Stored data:

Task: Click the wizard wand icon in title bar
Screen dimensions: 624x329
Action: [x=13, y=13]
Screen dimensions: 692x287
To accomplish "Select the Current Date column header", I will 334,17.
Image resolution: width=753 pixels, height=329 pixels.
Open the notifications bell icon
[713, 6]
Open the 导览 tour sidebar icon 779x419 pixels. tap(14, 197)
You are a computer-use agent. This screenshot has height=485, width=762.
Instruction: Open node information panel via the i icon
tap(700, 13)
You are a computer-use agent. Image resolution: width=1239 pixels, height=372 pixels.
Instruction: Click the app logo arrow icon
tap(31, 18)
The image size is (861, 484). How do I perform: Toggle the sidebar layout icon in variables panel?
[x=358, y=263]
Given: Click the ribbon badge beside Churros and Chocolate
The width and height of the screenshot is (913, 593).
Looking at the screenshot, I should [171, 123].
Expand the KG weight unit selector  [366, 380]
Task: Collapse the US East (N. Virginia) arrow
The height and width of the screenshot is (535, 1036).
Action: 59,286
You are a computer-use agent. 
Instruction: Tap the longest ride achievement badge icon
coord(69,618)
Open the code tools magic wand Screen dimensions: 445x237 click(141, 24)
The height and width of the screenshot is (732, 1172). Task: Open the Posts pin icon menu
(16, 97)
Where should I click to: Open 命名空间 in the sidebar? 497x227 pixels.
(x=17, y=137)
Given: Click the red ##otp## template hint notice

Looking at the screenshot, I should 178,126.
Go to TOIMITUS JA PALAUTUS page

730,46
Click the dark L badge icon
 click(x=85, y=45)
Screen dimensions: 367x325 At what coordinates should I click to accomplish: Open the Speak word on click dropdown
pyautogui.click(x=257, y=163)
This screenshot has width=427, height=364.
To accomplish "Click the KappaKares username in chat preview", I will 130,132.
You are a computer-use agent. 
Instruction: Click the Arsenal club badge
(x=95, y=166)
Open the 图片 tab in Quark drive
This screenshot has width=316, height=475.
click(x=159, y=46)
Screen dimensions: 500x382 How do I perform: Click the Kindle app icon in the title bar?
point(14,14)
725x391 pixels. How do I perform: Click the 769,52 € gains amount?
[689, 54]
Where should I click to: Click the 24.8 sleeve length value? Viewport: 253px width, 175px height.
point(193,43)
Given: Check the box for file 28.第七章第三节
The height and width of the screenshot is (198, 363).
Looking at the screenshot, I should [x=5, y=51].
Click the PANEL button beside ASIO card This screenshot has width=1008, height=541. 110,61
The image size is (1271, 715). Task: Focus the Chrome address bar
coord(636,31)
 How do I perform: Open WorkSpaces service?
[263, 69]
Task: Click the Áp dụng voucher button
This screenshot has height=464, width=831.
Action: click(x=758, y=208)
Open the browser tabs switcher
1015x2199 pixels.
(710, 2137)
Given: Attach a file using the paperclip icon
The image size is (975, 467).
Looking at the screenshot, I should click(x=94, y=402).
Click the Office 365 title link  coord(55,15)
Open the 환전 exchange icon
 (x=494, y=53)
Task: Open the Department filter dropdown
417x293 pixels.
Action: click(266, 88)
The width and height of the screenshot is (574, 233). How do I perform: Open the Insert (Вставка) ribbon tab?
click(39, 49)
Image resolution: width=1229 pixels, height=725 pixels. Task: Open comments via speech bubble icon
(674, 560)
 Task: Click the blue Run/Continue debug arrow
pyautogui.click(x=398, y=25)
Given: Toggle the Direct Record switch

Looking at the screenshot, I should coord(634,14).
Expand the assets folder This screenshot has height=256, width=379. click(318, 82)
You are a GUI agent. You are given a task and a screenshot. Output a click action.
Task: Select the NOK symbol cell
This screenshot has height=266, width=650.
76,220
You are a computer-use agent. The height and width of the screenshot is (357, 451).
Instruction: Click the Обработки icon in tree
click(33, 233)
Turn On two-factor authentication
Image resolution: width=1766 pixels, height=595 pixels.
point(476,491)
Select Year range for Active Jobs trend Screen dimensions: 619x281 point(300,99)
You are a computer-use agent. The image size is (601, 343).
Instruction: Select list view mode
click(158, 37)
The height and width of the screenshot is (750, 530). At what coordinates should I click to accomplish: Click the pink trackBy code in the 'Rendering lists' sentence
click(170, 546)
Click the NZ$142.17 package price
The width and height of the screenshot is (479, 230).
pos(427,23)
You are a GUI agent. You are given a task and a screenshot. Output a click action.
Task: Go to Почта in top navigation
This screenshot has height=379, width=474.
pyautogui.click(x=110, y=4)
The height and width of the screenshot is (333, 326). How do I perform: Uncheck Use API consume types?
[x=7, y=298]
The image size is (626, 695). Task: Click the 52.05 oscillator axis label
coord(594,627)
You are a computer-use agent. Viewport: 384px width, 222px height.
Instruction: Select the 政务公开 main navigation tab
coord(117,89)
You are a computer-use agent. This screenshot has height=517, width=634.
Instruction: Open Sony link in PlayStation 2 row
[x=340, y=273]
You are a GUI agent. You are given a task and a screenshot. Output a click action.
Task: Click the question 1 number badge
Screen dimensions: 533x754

WORK TASK: Copy out each entry exactly, leaving nothing out.

EXERCISE OUTPUT:
Task: Click the wizard wand icon in title bar
Screen dimensions: 624x329
Action: [x=13, y=13]
Screen dimensions: 692x287
To accomplish "Select the Current Date column header", I will 334,17.
Image resolution: width=753 pixels, height=329 pixels.
Open the notifications bell icon
[713, 6]
Open the 导览 tour sidebar icon 779x419 pixels. tap(14, 197)
You are a computer-use agent. This screenshot has height=485, width=762.
Instruction: Open node information panel via the i icon
tap(700, 13)
You are a computer-use agent. Image resolution: width=1239 pixels, height=372 pixels.
Instruction: Click the app logo arrow icon
tap(31, 18)
The image size is (861, 484). How do I perform: Toggle the sidebar layout icon in variables panel?
[x=358, y=263]
Given: Click the ribbon badge beside Churros and Chocolate
The width and height of the screenshot is (913, 593).
Looking at the screenshot, I should [171, 123].
Expand the KG weight unit selector  [366, 380]
Task: Collapse the US East (N. Virginia) arrow
The height and width of the screenshot is (535, 1036).
Action: 59,286
You are a computer-use agent. 
Instruction: Tap the longest ride achievement badge icon
coord(69,618)
Open the code tools magic wand Screen dimensions: 445x237 click(141, 24)
The height and width of the screenshot is (732, 1172). Task: Open the Posts pin icon menu
(16, 97)
Where should I click to: Open 命名空间 in the sidebar? 497x227 pixels.
(x=17, y=137)
Given: Click the red ##otp## template hint notice

Looking at the screenshot, I should 178,126.
Go to TOIMITUS JA PALAUTUS page

730,46
Click the dark L badge icon
 click(x=85, y=45)
Screen dimensions: 367x325 At what coordinates should I click to accomplish: Open the Speak word on click dropdown
pyautogui.click(x=257, y=163)
This screenshot has width=427, height=364.
To accomplish "Click the KappaKares username in chat preview", I will 130,132.
You are a computer-use agent. 
Instruction: Click the Arsenal club badge
(x=95, y=166)
Open the 图片 tab in Quark drive
This screenshot has width=316, height=475.
click(x=159, y=46)
Screen dimensions: 500x382 How do I perform: Click the Kindle app icon in the title bar?
point(14,14)
725x391 pixels. How do I perform: Click the 769,52 € gains amount?
[689, 54]
Where should I click to: Click the 24.8 sleeve length value? Viewport: 253px width, 175px height.
point(193,43)
Given: Check the box for file 28.第七章第三节
The height and width of the screenshot is (198, 363).
Looking at the screenshot, I should [x=5, y=51].
Click the PANEL button beside ASIO card This screenshot has width=1008, height=541. 110,61
The image size is (1271, 715). Task: Focus the Chrome address bar
coord(636,31)
 How do I perform: Open WorkSpaces service?
[263, 69]
Task: Click the Áp dụng voucher button
This screenshot has height=464, width=831.
Action: click(x=758, y=208)
Open the browser tabs switcher
1015x2199 pixels.
(710, 2137)
Given: Attach a file using the paperclip icon
The image size is (975, 467).
Looking at the screenshot, I should click(x=94, y=402).
Click the Office 365 title link  coord(55,15)
Open the 환전 exchange icon
 (x=494, y=53)
Task: Open the Department filter dropdown
417x293 pixels.
Action: click(266, 88)
The width and height of the screenshot is (574, 233). How do I perform: Open the Insert (Вставка) ribbon tab?
click(39, 49)
Image resolution: width=1229 pixels, height=725 pixels. Task: Open comments via speech bubble icon
(674, 560)
 Task: Click the blue Run/Continue debug arrow
pyautogui.click(x=398, y=25)
Given: Toggle the Direct Record switch

Looking at the screenshot, I should coord(634,14).
Expand the assets folder This screenshot has height=256, width=379. click(318, 82)
You are a GUI agent. You are given a task and a screenshot. Output a click action.
Task: Select the NOK symbol cell
This screenshot has height=266, width=650.
76,220
You are a computer-use agent. The height and width of the screenshot is (357, 451).
Instruction: Click the Обработки icon in tree
click(33, 233)
Turn On two-factor authentication
Image resolution: width=1766 pixels, height=595 pixels.
point(476,491)
Select Year range for Active Jobs trend Screen dimensions: 619x281 point(300,99)
You are a computer-use agent. The image size is (601, 343).
Instruction: Select list view mode
click(158, 37)
The height and width of the screenshot is (750, 530). At what coordinates should I click to accomplish: Click the pink trackBy code in the 'Rendering lists' sentence
click(170, 546)
Click the NZ$142.17 package price
The width and height of the screenshot is (479, 230).
pos(427,23)
You are a GUI agent. You are given a task and a screenshot. Output a click action.
Task: Go to Почта in top navigation
This screenshot has height=379, width=474.
pyautogui.click(x=110, y=4)
The height and width of the screenshot is (333, 326). How do I perform: Uncheck Use API consume types?
[x=7, y=298]
The image size is (626, 695). Task: Click the 52.05 oscillator axis label
coord(594,627)
You are a computer-use agent. Viewport: 384px width, 222px height.
Instruction: Select the 政务公开 main navigation tab
coord(117,89)
You are a computer-use agent. This screenshot has height=517, width=634.
Instruction: Open Sony link in PlayStation 2 row
[x=340, y=273]
You are a GUI agent. You are given a task and a screenshot. Output a click action.
Task: Click the question 1 number badge
Screen dimensions: 533x754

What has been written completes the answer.